[STATED GOAL] Convert the lines of all the items below into a numbered list. Skip blank lines and leave out the pictures.

[EXERCISE INPUT]

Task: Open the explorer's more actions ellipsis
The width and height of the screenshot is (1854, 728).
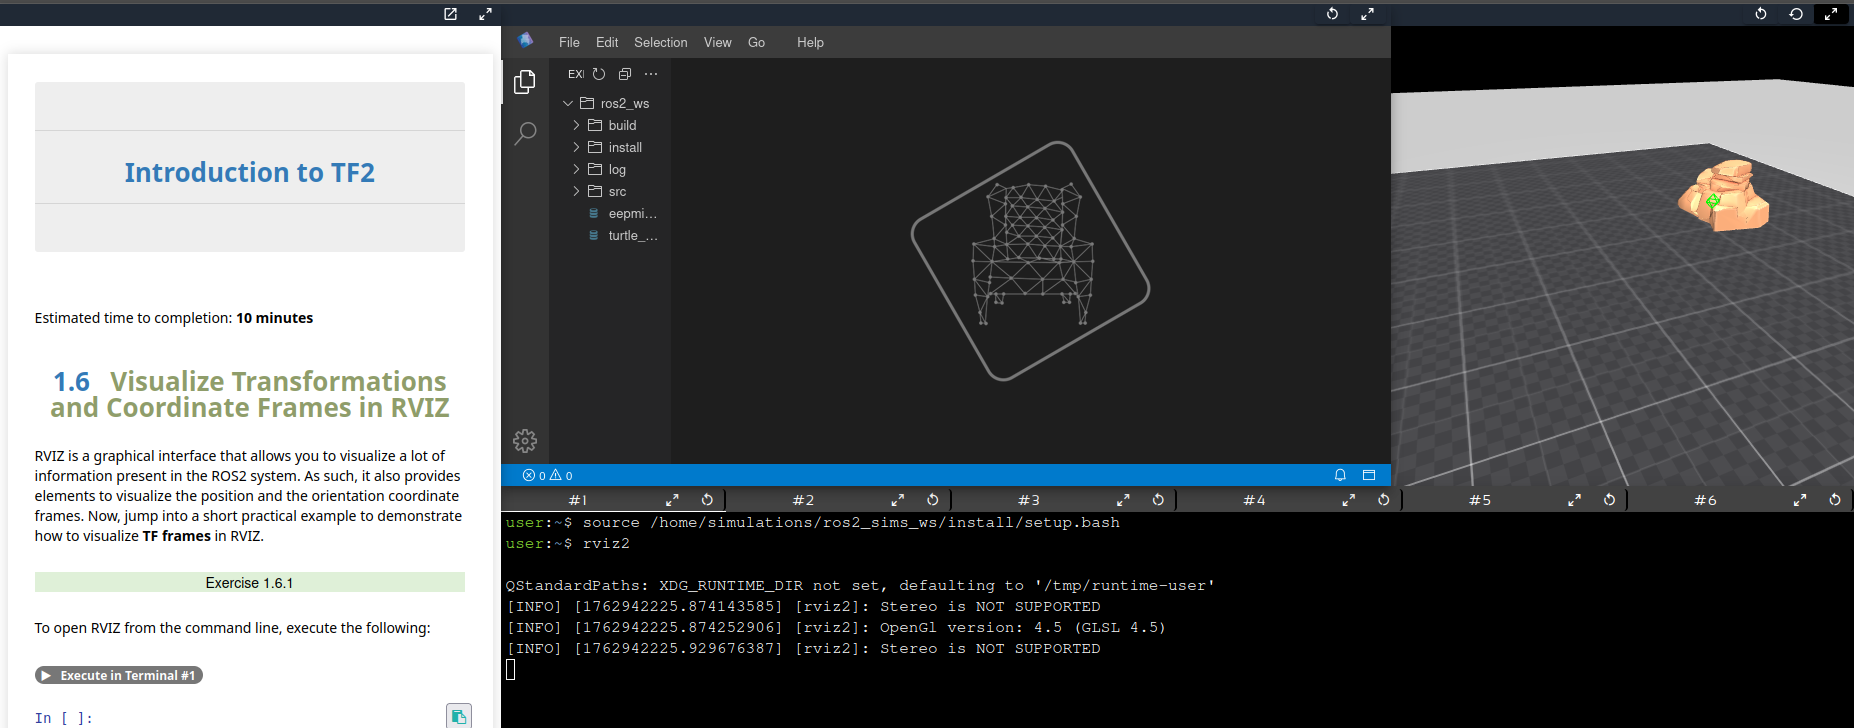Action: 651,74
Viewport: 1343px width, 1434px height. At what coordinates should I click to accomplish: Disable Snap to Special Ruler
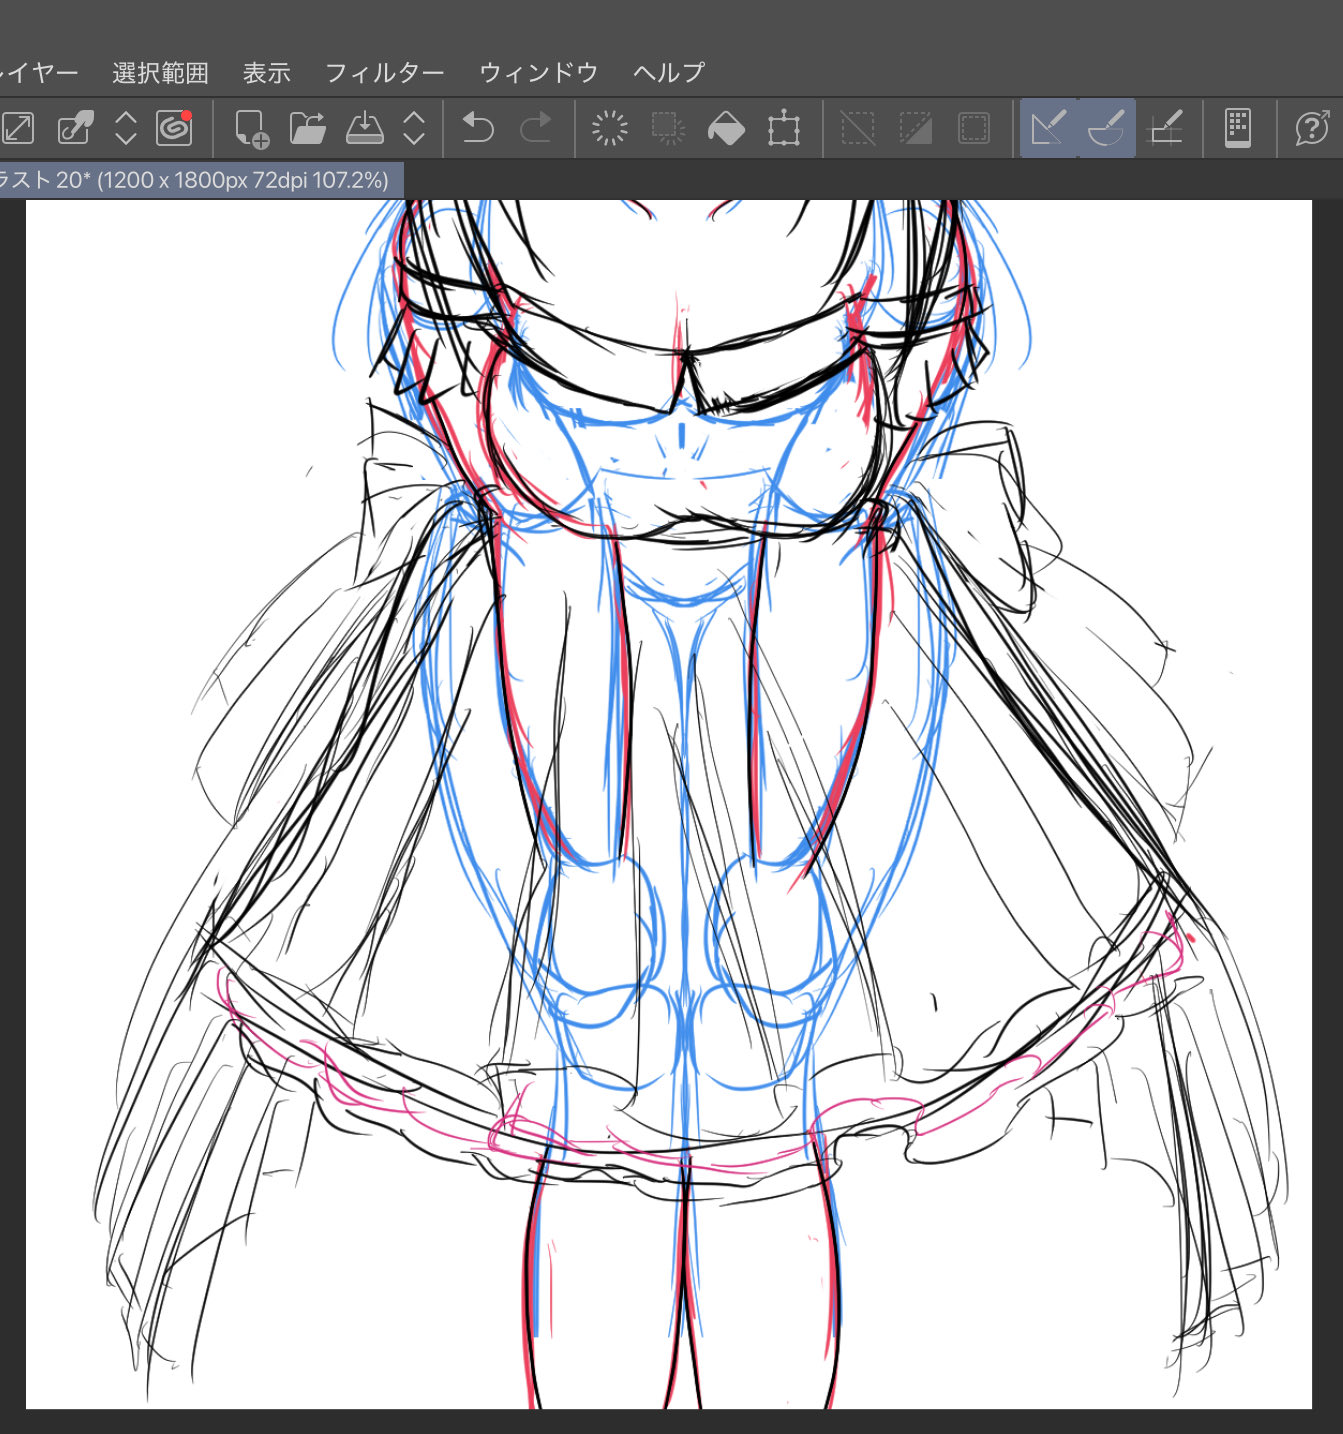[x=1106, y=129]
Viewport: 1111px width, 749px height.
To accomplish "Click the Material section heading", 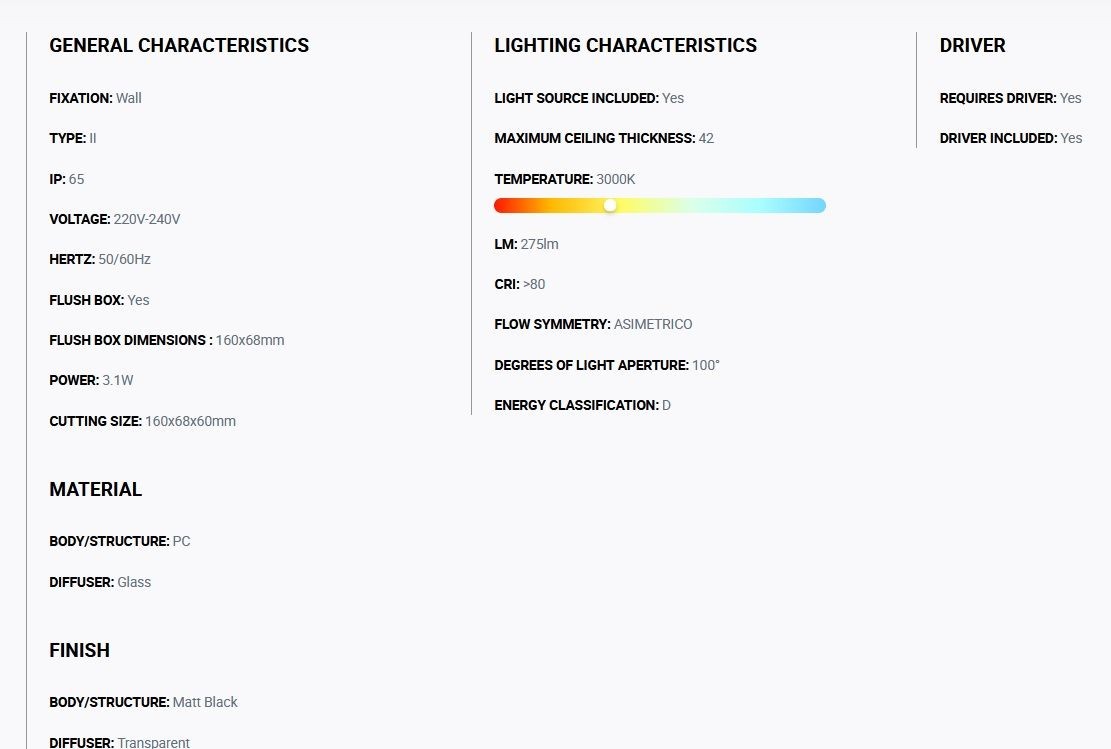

[EXERCISE RESULT]
1. Task: Open the explorer's more actions ellipsis
2. The width and height of the screenshot is (1854, 728).
3. Action: 651,74
4. Viewport: 1343px width, 1434px height. At what coordinates should I click to accomplish: Disable Snap to Special Ruler
5. [x=1106, y=129]
6. Viewport: 1111px width, 749px height.
7. To accomplish "Click the Material section heading", 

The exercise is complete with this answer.